Frankly, I never really understood the strong dichotomy between ACL
and capability systems.  In my mental model, in the "ACL case" the
user still passes the authority to read and write the user's file as
parameters to the compiler invocation, implicitely as part of the
process state before the exec().  That the authority is passed
implicitely rather than explicitely is just an artefact of the
interface.  This mental model is not apparent when looking at Unix
because in Unix, many of the subtleties of this model are degenerate
and thus invisible.

The problem in Unix is that it is impossible to prevent this implicit
delegation from happening, because chroot() is a restricted operation.
But it is only restricted because it turned out to be hard to retrofit
such extensions on an existing system with legacy applications, for
similar reasons that Norm had problems with his compiler and the
billing extensions.

So, maybe one can characterize ACL systems by (1) implicit, mandatory
authority delegation when spawning processes ("ambient authority") and
(2) coarse-grained authority separation across objects.  (And
capability systems can be characterised by the opposite of these.)

Linux is trying to become more flexible.  The clone() interface is
more fine grained than fork(), and the *at() functions (openat,
renameat, etc) allow to use directory handles as first class objects.
This is evolution, not revolution, but these are small, careful steps
towards a finer-grained, less mandatory system.
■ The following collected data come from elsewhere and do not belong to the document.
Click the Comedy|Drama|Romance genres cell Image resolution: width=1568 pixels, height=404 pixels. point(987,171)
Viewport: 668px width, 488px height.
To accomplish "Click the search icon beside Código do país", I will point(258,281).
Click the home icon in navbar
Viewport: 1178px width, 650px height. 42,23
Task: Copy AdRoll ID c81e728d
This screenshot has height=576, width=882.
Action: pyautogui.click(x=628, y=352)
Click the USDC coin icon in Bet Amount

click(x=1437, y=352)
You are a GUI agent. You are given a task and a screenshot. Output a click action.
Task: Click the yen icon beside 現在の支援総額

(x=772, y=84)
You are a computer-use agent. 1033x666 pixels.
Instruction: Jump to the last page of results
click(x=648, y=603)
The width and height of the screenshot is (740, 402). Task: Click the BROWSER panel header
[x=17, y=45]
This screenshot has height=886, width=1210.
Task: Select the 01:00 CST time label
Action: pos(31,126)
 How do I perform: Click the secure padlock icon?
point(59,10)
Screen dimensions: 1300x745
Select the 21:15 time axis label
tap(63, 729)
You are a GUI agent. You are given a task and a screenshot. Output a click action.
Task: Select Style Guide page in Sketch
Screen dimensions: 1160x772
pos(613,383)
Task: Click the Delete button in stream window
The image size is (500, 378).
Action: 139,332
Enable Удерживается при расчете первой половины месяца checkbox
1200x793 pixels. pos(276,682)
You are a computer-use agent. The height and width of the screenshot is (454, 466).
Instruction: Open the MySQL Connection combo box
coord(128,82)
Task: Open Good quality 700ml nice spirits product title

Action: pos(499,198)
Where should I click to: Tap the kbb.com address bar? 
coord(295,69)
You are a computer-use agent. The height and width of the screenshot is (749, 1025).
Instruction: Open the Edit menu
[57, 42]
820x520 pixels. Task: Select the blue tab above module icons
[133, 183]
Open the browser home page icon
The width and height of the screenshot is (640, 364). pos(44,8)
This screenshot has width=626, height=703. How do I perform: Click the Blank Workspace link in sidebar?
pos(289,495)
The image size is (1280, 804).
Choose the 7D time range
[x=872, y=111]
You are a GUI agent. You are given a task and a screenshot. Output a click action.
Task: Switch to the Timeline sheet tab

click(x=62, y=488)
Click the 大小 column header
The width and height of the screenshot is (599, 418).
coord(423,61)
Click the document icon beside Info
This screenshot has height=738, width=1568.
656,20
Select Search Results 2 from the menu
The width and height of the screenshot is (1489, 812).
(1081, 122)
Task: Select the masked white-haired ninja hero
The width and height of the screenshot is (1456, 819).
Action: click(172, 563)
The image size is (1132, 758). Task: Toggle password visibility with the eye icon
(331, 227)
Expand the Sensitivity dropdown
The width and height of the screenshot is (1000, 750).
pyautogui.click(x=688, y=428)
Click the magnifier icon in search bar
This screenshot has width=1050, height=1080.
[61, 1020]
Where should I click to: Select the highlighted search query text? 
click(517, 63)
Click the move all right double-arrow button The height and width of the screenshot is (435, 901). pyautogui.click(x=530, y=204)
The interesting question is if one can avoid de-facto ambient
authority in an overall system design, even if it isn't mandatory.  To
give just one challenge: How are you going to name all these objects
floating around?  Will we have to say: "Process 32.6.3.1 (the first
child of the third child of the sixth child of the 32th shell process)
writes to a file object /myconf.txt that is stored on the filesystem
32.5", with no easy way to access that file object?  There is a whole
bunch of crazy---admittedly unsafe---things a power user can do at a
Unix command line shell, and many of them rely on the fact that all
the important objects, namely files and processes, are served on the
platter of a global name space.  That's good for raw productivity, and
it is rather unclear to me how that productivity can be recovered in a
capability system.  I don't mean any particular individual example,
because there is always a solution to any particular problem.  Rather,
I wonder if one can replace the Unix toolset by a comparably usable
toolset for a capability system with pervasive POLA.

Thanks,
Marcus